The second sugarhouse we visited belonged to my uncle, who at the time was in his 80s. The building was small and dark, and he smoked a cigar. Not only were the kids scared, but they tactfully pulled their turtlenecks over their noses and kept pulling us toward the door. So much for the aroma.
In my dreams I pictured a pristine building made of pine trees cut and dragged by workhorses. These same horses would be tied to a railing outside, and there’d be a path from the parking area covered in fresh wood chips – not mud. Next to the shiny stainless steel equipment would be stepstools for kids to see into the tanks, and brightly dressed people would hand out maple sugar samples in case they weren’t mesmerized by the boiling liquid.
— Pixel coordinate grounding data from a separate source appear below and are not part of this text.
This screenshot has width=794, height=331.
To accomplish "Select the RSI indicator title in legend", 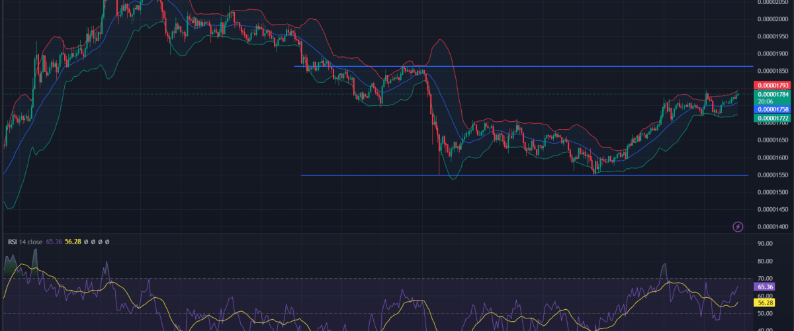I will coord(12,242).
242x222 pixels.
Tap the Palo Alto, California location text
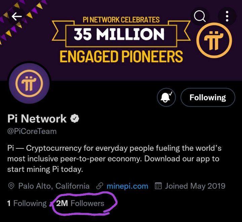(54, 186)
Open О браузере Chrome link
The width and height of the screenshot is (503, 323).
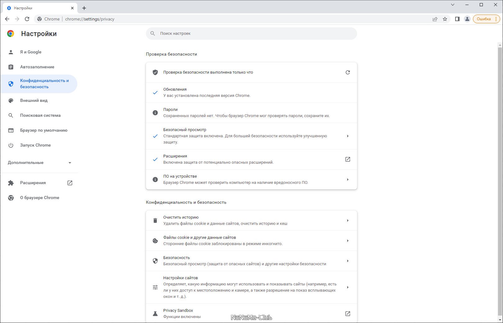point(39,198)
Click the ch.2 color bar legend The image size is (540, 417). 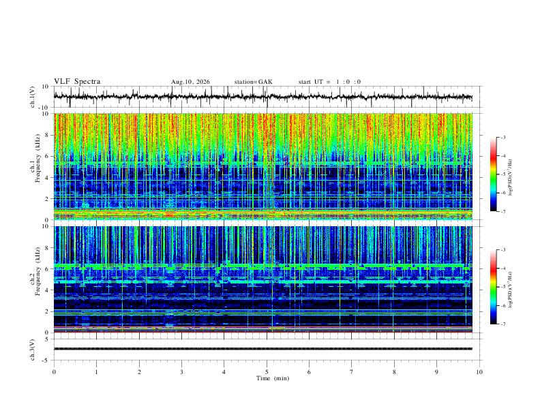493,287
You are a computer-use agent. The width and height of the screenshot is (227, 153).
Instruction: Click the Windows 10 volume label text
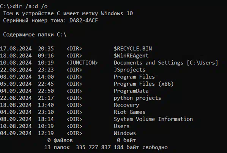click(117, 13)
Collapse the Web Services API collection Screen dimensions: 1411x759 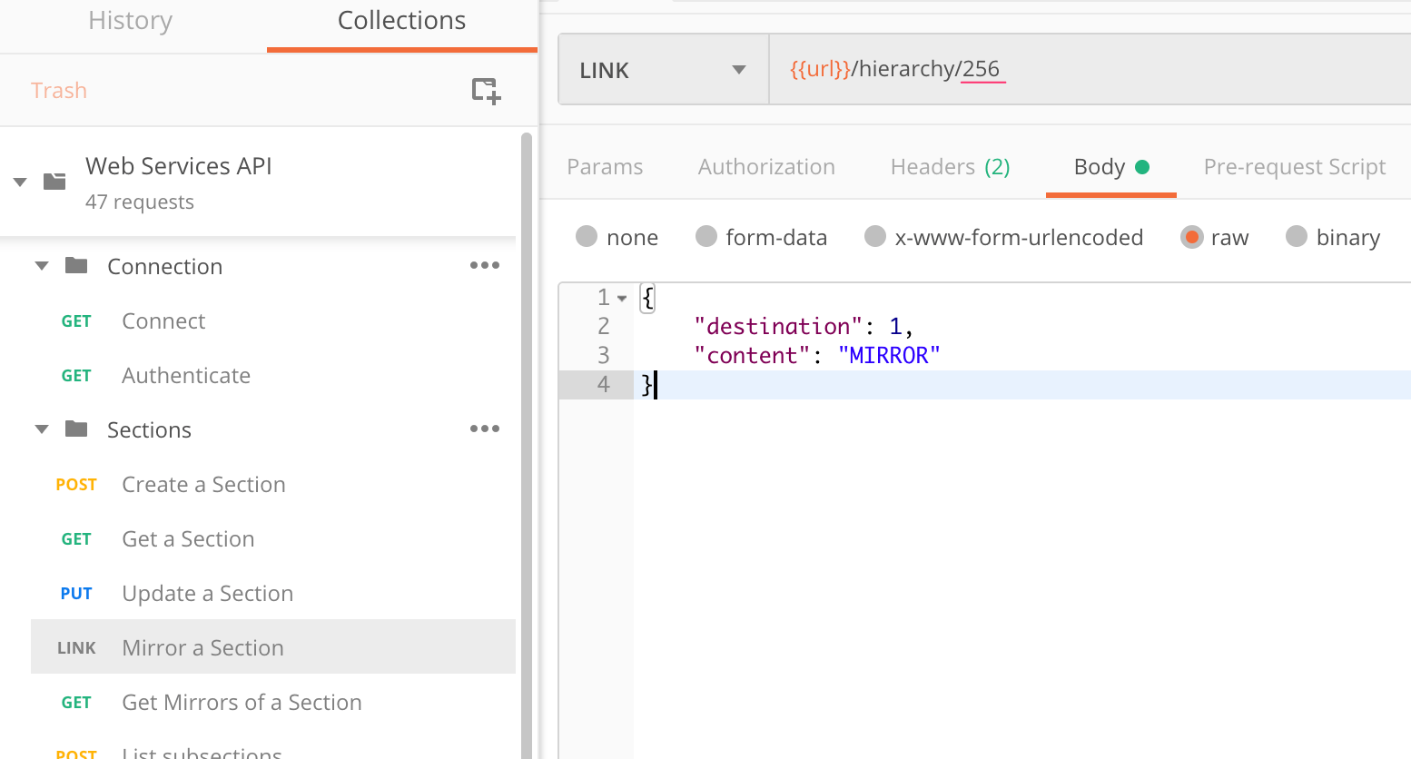(x=20, y=182)
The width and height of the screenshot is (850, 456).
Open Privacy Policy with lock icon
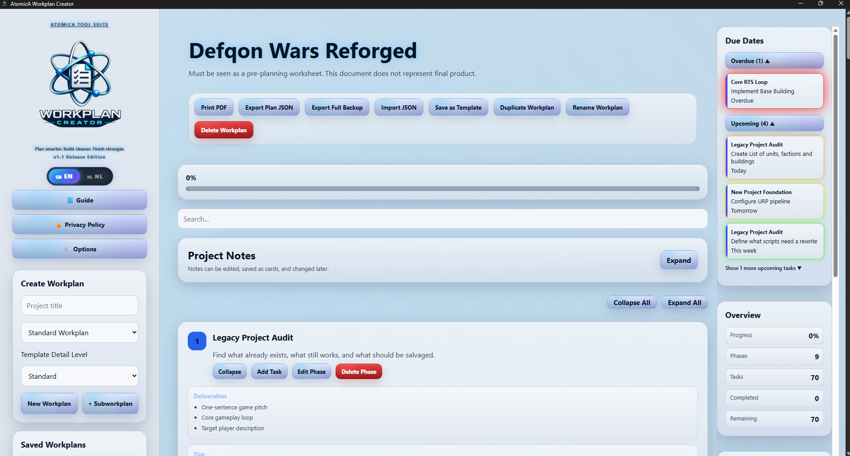(x=79, y=225)
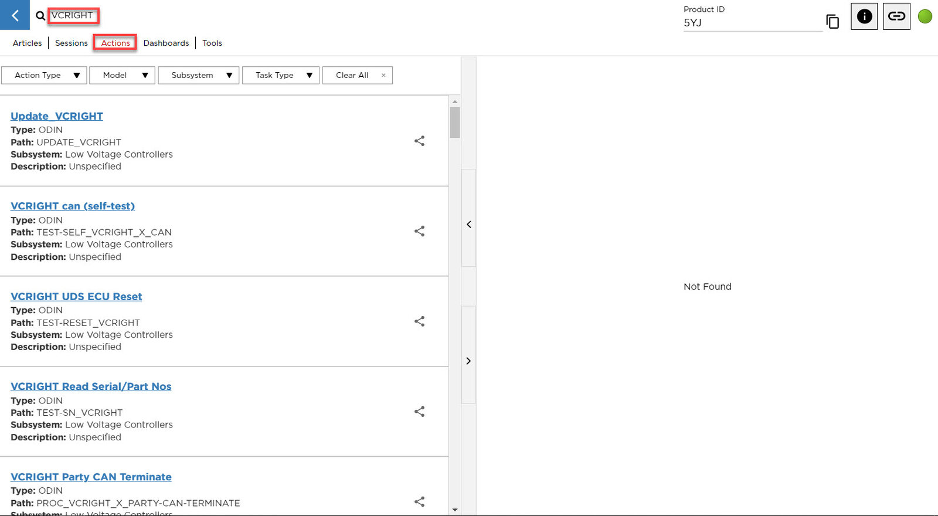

I mean no offense. Perhaps it’s just my short attention span, as I am equally unimpressed by other high-action activities like fishing and bird watching.
It is reassuring, I guess, that in this fast-paced I-want-it-NOW world, syruping is not something you can rush. By the time the taps are set, the lines are run, the sap is collected and the boiling process is done, weeks have passed.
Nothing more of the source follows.